No ‘Arm in Getting it Checked Out

When they released me from A&E last week, they pressed into my hand a letter telling me to come back to the hospital this morning to visit the HAMU.

HAMU? Wtf? It turns out that this is the Homerton Ambulatory Medicine Unit. This means a clinic that you walk in to. Is it just me, or is this an excessively wordy name – with an accompanying weird acronym – for what could just as easily be called ‘Outpatients’ or ‘Walk-in Clinic’?

Anyway, I digress. For a walk-in clinic, it is not at all well signposted, so I ambulated around the hospital for some time before I actually found it.

I checked in, assured them that my birthday, address, GP, next of kin, etcetera, had not changed since I was last here nine days ago, sat as instructed in the waiting area and prepared for a long wait with a good book (‘The Making of Her’ by Susie Nott-Bower, should you be interested). However, I had barely read a single sentence when I was summoned to sit on a comfy chair in a curtained cubicle to be attended to.

I answered all the nurse’s questions, described the numbness and tingling that had prompted my casualty visit last weekend, and had my vital signs measured.

Then the doctor came, and examined me. This involved her getting me to squeeze her fingers, prodding me and asking if it hurt, and then checking out my armpits. There are some examinations that hurt, some that make you scream, some that make you wince. But this one, as you can probably imagine, makes you giggle. 

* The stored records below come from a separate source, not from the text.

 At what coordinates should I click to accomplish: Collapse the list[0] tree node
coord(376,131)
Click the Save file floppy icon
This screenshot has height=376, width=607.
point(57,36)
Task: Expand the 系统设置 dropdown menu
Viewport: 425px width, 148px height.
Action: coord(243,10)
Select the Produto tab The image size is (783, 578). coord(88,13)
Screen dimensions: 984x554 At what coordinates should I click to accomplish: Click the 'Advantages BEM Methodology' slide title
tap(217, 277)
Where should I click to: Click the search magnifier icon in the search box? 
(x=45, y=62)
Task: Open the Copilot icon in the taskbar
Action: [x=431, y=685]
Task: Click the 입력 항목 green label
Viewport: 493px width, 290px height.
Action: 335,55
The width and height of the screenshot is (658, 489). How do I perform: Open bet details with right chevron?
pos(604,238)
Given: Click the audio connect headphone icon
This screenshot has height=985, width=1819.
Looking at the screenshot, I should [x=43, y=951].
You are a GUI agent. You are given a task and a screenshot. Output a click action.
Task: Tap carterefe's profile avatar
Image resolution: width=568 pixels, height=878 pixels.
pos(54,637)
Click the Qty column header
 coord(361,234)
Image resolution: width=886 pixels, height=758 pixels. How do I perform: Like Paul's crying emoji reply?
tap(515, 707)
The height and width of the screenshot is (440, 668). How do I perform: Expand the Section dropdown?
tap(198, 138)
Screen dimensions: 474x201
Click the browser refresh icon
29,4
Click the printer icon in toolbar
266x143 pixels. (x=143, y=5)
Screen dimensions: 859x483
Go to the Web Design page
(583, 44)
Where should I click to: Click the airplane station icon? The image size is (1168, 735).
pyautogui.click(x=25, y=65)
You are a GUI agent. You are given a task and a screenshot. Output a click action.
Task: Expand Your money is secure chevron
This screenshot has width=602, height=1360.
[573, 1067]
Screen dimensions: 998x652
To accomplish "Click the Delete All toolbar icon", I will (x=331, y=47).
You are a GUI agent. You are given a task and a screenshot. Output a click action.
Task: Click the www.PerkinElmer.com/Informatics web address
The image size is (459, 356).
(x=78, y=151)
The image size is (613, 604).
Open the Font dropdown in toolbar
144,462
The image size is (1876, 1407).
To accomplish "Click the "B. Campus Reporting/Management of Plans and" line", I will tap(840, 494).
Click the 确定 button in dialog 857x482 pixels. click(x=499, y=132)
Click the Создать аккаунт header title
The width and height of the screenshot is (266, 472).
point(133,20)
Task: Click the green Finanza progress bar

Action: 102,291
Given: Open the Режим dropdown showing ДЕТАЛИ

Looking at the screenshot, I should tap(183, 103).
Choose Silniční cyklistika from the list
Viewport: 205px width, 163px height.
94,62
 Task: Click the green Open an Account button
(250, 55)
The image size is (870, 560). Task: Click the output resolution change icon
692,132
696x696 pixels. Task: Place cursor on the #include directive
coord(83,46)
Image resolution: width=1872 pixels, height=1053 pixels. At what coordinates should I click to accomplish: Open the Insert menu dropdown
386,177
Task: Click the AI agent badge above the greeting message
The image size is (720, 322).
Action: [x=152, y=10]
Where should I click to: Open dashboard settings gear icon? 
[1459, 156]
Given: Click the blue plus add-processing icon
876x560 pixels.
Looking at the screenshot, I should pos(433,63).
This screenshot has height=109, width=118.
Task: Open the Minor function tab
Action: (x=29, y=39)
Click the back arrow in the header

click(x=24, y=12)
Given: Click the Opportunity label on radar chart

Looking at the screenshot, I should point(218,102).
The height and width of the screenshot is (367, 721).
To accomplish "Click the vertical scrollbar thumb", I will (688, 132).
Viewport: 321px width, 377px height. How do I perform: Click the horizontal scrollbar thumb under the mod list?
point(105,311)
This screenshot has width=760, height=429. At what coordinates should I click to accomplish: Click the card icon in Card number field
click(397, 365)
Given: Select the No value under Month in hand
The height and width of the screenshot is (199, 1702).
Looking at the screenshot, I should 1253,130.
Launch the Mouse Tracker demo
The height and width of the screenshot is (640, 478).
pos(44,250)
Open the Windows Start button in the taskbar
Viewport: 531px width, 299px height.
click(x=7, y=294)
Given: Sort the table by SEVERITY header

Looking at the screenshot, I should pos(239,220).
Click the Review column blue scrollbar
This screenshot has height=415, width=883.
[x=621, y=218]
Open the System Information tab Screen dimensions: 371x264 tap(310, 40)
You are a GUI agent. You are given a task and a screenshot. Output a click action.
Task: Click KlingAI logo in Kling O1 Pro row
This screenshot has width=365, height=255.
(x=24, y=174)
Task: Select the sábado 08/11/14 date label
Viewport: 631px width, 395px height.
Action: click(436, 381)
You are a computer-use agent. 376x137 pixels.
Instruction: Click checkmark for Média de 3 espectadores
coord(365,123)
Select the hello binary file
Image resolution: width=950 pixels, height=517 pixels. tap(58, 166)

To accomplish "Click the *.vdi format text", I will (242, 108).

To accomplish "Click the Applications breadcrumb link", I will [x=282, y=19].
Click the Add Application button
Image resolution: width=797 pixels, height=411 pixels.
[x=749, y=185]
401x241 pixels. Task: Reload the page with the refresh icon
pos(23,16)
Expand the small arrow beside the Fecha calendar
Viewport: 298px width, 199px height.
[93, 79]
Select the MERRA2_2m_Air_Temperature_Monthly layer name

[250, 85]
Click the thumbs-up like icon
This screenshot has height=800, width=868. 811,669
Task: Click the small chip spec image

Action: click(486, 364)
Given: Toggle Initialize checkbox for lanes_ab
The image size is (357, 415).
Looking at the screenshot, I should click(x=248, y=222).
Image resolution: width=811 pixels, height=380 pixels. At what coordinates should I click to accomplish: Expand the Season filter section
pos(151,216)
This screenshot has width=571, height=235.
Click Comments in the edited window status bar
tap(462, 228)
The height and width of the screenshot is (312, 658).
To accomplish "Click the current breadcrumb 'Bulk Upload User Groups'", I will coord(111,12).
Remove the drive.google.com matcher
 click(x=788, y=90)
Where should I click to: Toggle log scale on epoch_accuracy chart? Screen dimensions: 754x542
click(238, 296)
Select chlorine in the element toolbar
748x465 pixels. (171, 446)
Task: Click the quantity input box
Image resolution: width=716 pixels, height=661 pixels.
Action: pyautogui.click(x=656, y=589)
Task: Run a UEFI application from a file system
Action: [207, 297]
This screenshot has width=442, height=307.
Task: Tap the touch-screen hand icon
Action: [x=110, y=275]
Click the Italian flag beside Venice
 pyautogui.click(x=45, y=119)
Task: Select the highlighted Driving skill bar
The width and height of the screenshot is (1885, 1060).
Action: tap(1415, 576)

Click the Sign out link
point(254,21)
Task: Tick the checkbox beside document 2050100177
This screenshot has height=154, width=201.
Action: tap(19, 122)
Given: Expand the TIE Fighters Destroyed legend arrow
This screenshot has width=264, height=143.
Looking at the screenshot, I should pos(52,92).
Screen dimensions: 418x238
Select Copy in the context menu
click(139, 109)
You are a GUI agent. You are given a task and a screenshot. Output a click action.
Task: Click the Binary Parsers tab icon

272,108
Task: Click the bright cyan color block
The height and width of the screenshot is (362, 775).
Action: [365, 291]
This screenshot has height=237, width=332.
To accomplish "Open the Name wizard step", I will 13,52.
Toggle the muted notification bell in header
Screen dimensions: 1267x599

After the doc popped for a quick consult with the consultant, she returned to give me the lowdown. My lymph nodes are a bit enlarged and have probably trapped a nerve. There is no need for an ultrasound (which I imagine would have been a bit like having someone else roll on your deodorant). There is also no need to wear the sleeve that some women have to wear in this situation if they have swelling in the arm (which is a trifle disappointing, as I had been discussing with my friend Grace the possibility of designing some particularly cool ones). Instead, I leave with just the reassurance that the pain, numbness and tingling will probably reduce over time, and an instruction to return if they do not.

I went from the hospital to the gym. From sickness to health. Sort of.

Do you feel relieved? asked my partner this evening. Honestly, I don’t think I feel anything. Going to the hospital get get shit checked out is just the way I roll these days. It’s part of life.